Abstract

Due to soaring labor and logistics costs in developing countries, various Western firms are “reshoring” some of their offshore operations (performed in-house or outsourced) from foreign countries to their corresponding home countries. Moreover, the acute shortages of respirators and face masks amid the COVID-19 pandemic have triggered more firms to reshore their production to create more jobs and avoid severe shortages of medical supplies. However, the impact of various reshoring announcements on the market response is not well understood.In this paper, we conduct event studies of 272 reshoring announcements (between 2006 and 2018) made by 85 publicly traded United States (U.S.) firms. We find no significant impact of these reshoring announcements on the stock price of the involved firms. However, after incorporating four types of reshoring risks, namely currency risk, development risk, management risk, and geopolitical risk, we find that the market reacts more positively toward reshoring decisions that involve lower management risk, currency risk, and geopolitical risk.

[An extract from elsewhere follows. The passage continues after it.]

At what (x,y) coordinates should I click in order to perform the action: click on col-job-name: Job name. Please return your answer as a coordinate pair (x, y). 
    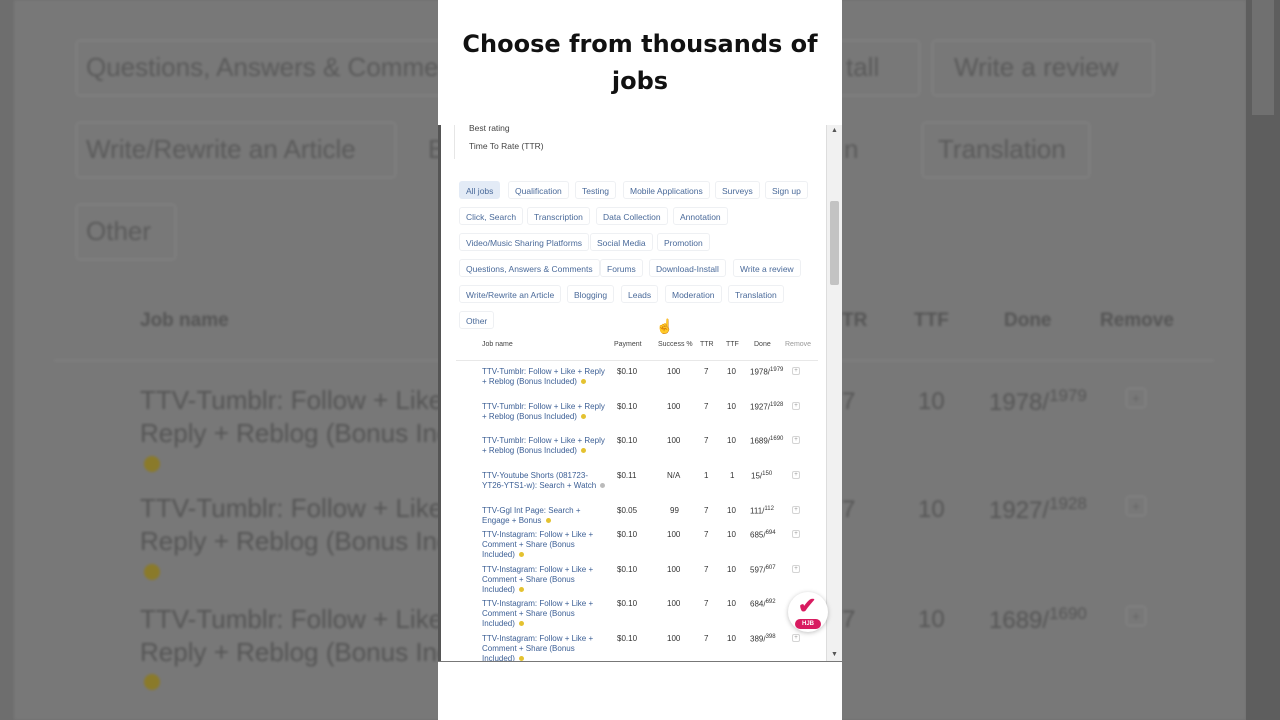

We also find that the market reacts more negatively toward reshoring decisions associated with U.S. firms with strong development capabilities (measured in terms of research and development [R&D] investment), probably because reshoring might not be able to create high-paying jobs for local manufacturing workers. We find that the market reacts negatively toward reshoring an operation from China back to the United States, possibly because the market anticipates that reshoring operations back from China would make the firm less competitive due to potential cost increases.